We see this seminar not as an isolated event, but as the start of a campaign. In it we hope to engage with the Malaysian Government, with both houses of Parliament, with the law enforcement bodies and the judiciary, with civil society and with the general public. I am grateful to the Honourable Minister Dato' Seri Nazri Aziz for his support to participate in this debate. I am also grateful for the engagement shown by many members of both sides of parliament, including members of the Malaysia-EU Inter-Parliamentary Caucus.
The abolition of the death penalty worldwide is one of the main objectives of the EU’s human rights policy. Where the death penalty still exists, the EU calls for its use to be progressively restricted and we insist on it being carried out according to minimum standards. The EU uses all its available tools of diplomacy and cooperation to work towards the abolition of the death sentence. In 2011 we have granted EUR 8 million (RM 34 million) to civil society organisations around the world working to that end.
Ladies and Gentlemen,
At the same time, 58 countries worldwide still have the death penalty. In 2010 23 countries are known to have carried out executions. And, the Asia-Pacific region accounts for the highest number of executions in the world.

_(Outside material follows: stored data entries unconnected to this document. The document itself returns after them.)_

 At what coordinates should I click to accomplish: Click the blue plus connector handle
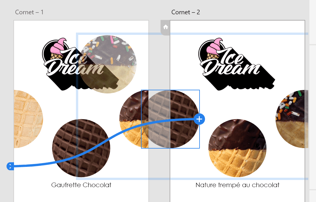pyautogui.click(x=199, y=119)
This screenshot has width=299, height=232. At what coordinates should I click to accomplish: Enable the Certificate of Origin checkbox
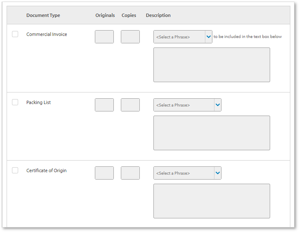(15, 170)
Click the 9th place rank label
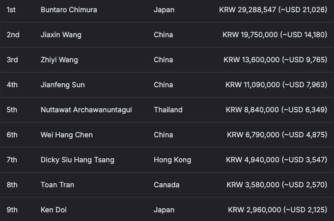 12,210
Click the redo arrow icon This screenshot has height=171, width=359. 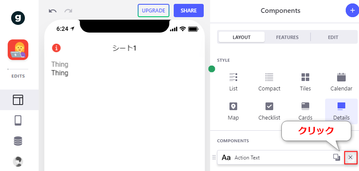pyautogui.click(x=68, y=11)
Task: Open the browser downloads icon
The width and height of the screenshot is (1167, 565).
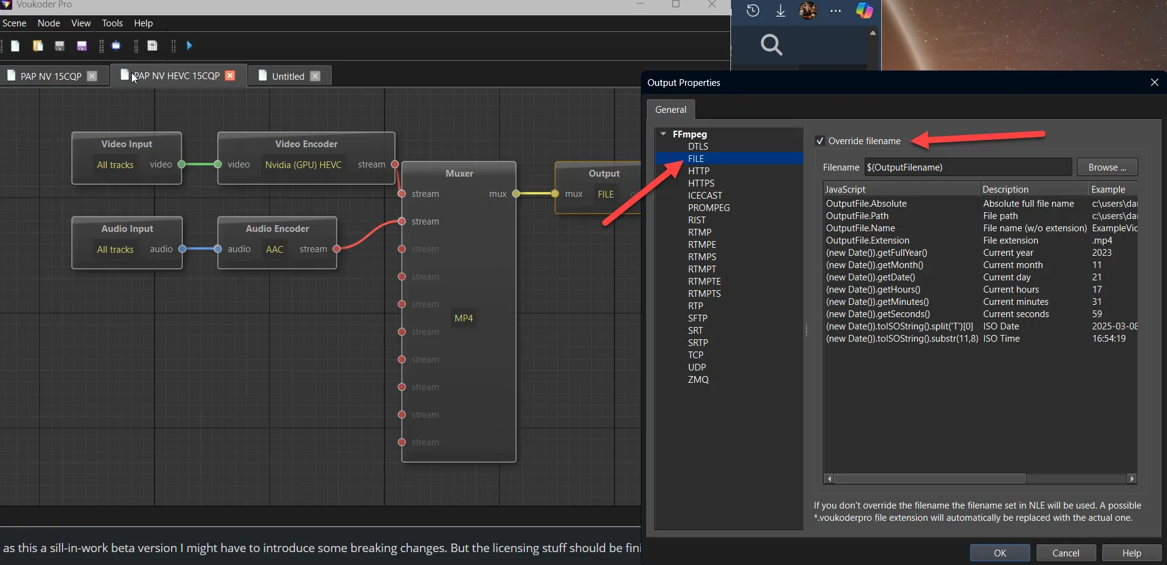Action: [781, 11]
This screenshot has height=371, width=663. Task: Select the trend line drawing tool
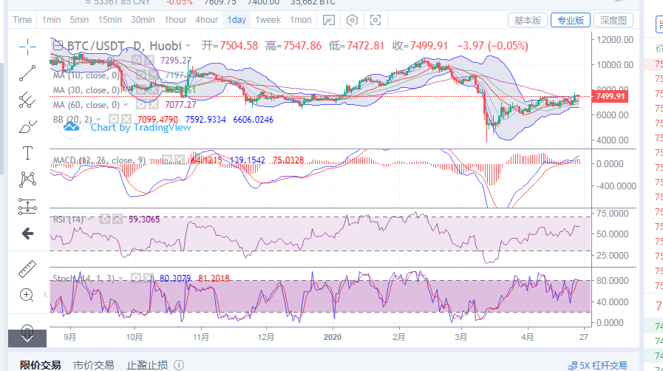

However, there are also positive developments in Asia. Cambodia, Hong Kong, Nepal, Philippines and Timor Leste have abolished the death penalty. Mongolia announced a moratorium. Brunei has not carried out an execution since 1957; South Korea since 1997. No execution has ever taken place in Lao PDR. For the second consecutive year, no executions were recorded in Indonesia in 2010. And no executions happened in Thailand in 2010.
Ladies and gentlemen,
Today I venture the opinion that, while Malaysia is a retentionist country, and while reportedly public opinion favours capital punishment, there is a change of mood and atmosphere. A simple indicator is that the number of death sentences far exceeds the number of executions. In 2010 a large number of death sentences were pardoned or commuted. Influential and high-level personalities have spoken out against the death penalty. The Honourable Minister is among them and I salute him for his courage doing so.
Ladies and Gentlemen,
If found guilty, the young woman deserves to be punished, there is no doubt. But, I am asking those in favour of the death penalty, does the young woman deserve to be executed, as is the mandatory penalty for drug trafficking? Does her child deserve a life burdened with the memory of her dead mother hanging from the gallows? Would those is favour of the death penalty as an abstract notion still be in favour if the young woman was their mother, their child, their sister, their friend? Would they be willing to carry out the execution? And what if, in whatever way, there had been a miscarriage of justice and the young woman was executed innocent?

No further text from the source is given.